Dickinson Church Steps Up to Help Flooded Community

 

From left to right: Sue Rhodes, Daisha Ellis, Betty Lessert, Liz DeLeon and the Rev. Stacy Stringer

 

Betty Lessert rummaged through the remains of the M I Lewis Social Service Center for any salvageable items. The five feet of water from Tropical Storm Harvey had destroyed almost everything. Meat sat rotting in the food pantry’s refrigerator as she continued to wait for a promised dumpster. The United Way agency will set up temporary quarters at Holy Trinity Episcopal Church, Dickinson.

“We lost the majority of our files, our computers, our phones. We had a new van and water went up all the way to the dashboard,” said Lessert, the executive director of the center and a member of Holy Trinity Episcopal Church, Dickinson. The first floor of Lessert’s home was also flooded and a total loss.

M I Lewis, which served 21,000 people last year in the Dickinson ISD area, was facing a crisis at a time when they were the ones to whom people looked for help.

The Rev. Stacy Stringer, rector of Holy Trinity offered Lessert church classroom space, which had come through the weather event dry. “United Way Galveston County Mainland has volunteers lined up for us,” Lessert said, explaining that her case workers and food pantry coordinator were present and ready to go to work. “Our clients are some of the most vulnerable people in Dickinson, Bacliff, Santa Fe and San Leon,” she said.

The emotional damage Harvey caused to Holy Trinity parishioners is something Stringer will never forget. She said it was a gut wrenching to think of several members anxiously looking for soggy baby photos of adult sons, both of whom had passed away in the last year.

“Another lady insisted on wrapping her crystal while volunteers were cleaning out her flooded home,” Stringer said. “We have to be especially tender with people who may want something that seems nonsensical amidst the overwhelming disaster, but this was symbolic of something for her and critically important. As we help, we have to be sensitive.”

She had received a call at 4:30 a.m. from one parishioner as flood waters rose. The parishioner and her adult son were on the kitchen counters as the water rose in the dark, there were snakes swimming in the water and 911 still had not responded. As their phones lost power, Stringer took over trying to contact emergency responders. “I was terrified that they might not survive the night,” she said. They were finally rescued by the Cajun navy and taken to an overpass to wait with other evacuees to be taken to a local shelter.

Christine Harris, a recent A&M graduate and member of nearby St.
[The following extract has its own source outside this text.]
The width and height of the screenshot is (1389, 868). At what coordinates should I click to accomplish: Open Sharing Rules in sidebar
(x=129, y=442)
John’s, La Porte, arrived like the cavalry to help Stringer at the church. “I’m here to be present at the church so Stacy can go out into the community and minister to people,” Harris said.

Stringer, who has had little sleep in the last week, was walking around the parish hall with two cell phones, both of which continued to ring. Harris hopes her presence will take some of the worry off Stringer’s shoulders.
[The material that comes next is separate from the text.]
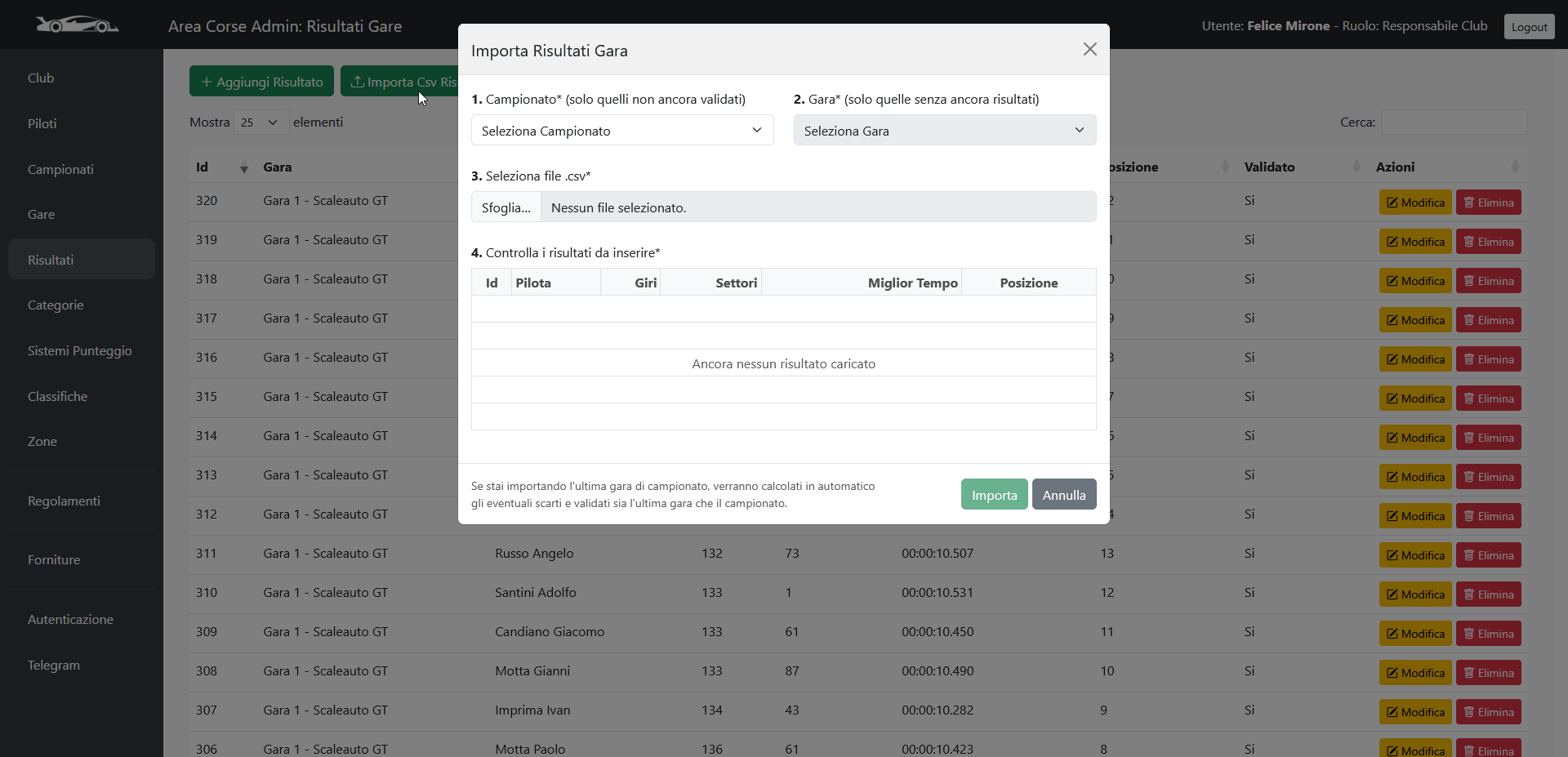Sort by Azioni column arrows
The height and width of the screenshot is (757, 1568).
(x=1515, y=167)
Harris’ church in LaPorte was hit by Hurricane Ike and 60 percent of the city’s population was under water. She knows what this kind of disaster is like, but she also knows there is recovery eventually.

“We know what recovery is. We know it’s possible and it brings the community together. We’re reminded of what’s important and the things you can do to help people,” Harris says.

St. John’s parishioners also have taken loads of soggy laundry home to wash for Holy Trinity’s members. They were also delivering snacks and drinks to work crews in the community.

Stringer invited nearby Faith Lutheran Church, which suffered major flooding, to worship with Holy Trinity, and this Sunday, their pastor Deb Grant will preach to the combined congregations.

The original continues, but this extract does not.